Tag Archives: sister

brother & sister

I have a little brother. Even though we aren’t technically Irish twins I pretend that we are. At exactly seventeen months apart, we experienced a lot at the same time growing up. Chicken pox was one such experience I remember vividly. I was probably around 4 when I caught it from someone in pre-k and I distinctly recall my mother plopping he and I into an Aveeno bath, hoping that he would catch the virus from me so she wouldn’t have to go through it twice. He caught it, we itched together and she was pleased.

We shared a room before our baby sister came along when I was 5 and he was 4. We had twin beds pushed against a wall of clouds, wallpaper that my grandfather put up for us. I had a red pencil lamp on my bedside table and he had a blue pencil lamp on his bedside table.

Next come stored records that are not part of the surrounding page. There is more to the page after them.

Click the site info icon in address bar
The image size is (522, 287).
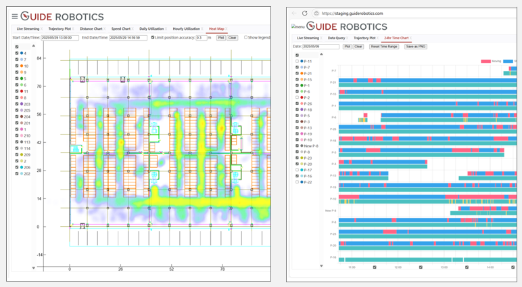(x=316, y=13)
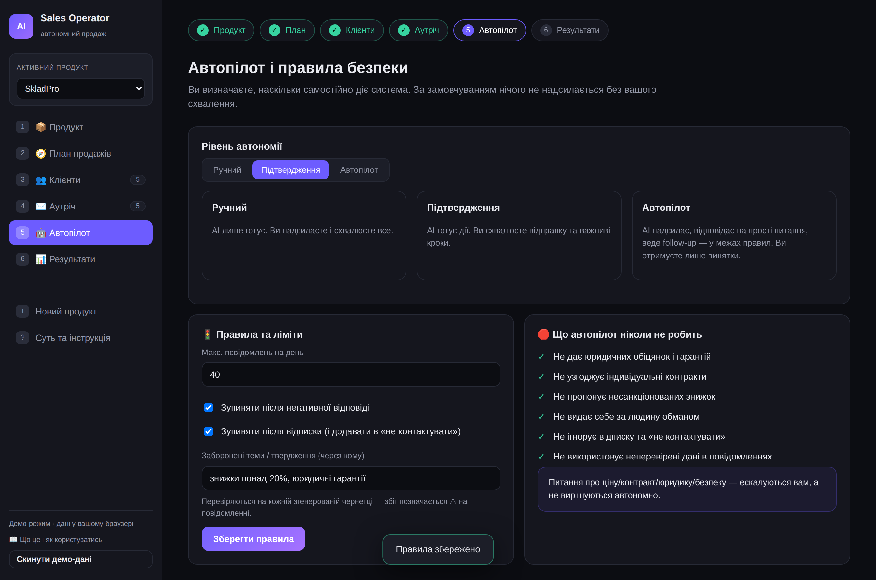Click the Заборонені теми input field

pos(351,478)
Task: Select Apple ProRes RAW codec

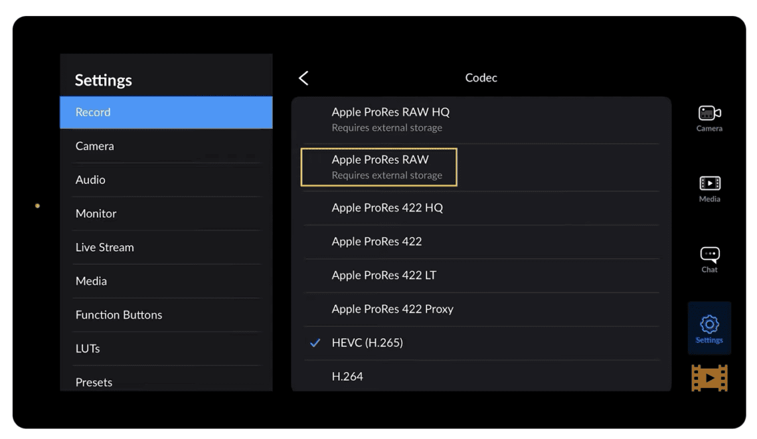Action: point(380,167)
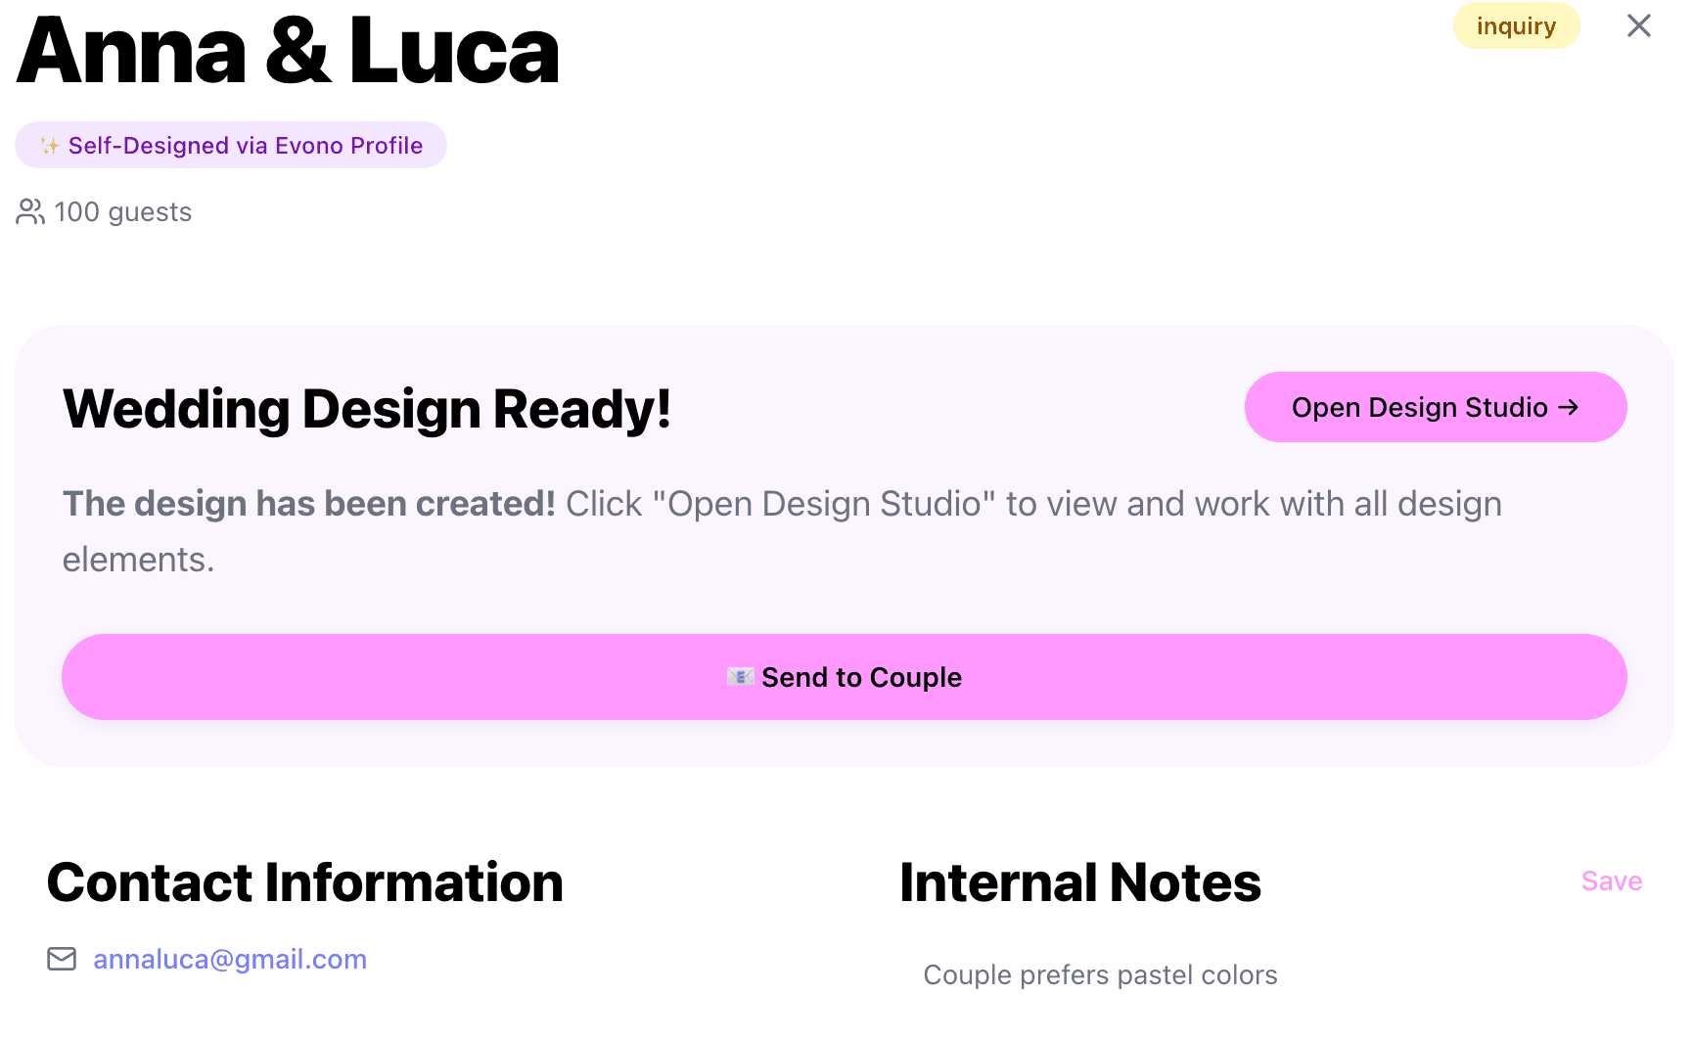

The sheets were covered in clowns. We would smash our beds together to make one big one when we weren’t fighting.

I tried to hurt my baby brother once. My evil moment was right after he was born. I was a mommy’s girl until that day and when my father went to hold my brother I must have realized his existence. I didn’t like that baby brother was getting attention from this man I knew was important somewhere in my periphery and I stuck my fingers down baby brother’s throat. From that day on I paid my dad a lot more attention.

He once was on television. Around the time he was five, baby brother was playing baseball at daycare. He slid into third base (maybe home plate?) and a rusty nail lodged into his knee. Because my mom had started the first workplace daycare center in the state of Wisconsin (and I believe one of the first in the nation, if not the first) while pregnant with me, she was able to be by his side in minutes. The news showed my brother’s injury and my mom talked about how great it was to be able to work and be within a quarter of a mile of her children during their formative years. She was profiled in a Japanese magazine for her contribution to working mothers around this time as well. I was very excited to see the two of them on the big screen though a little jealous that I had not been the one to receive a rusty nail to the knee.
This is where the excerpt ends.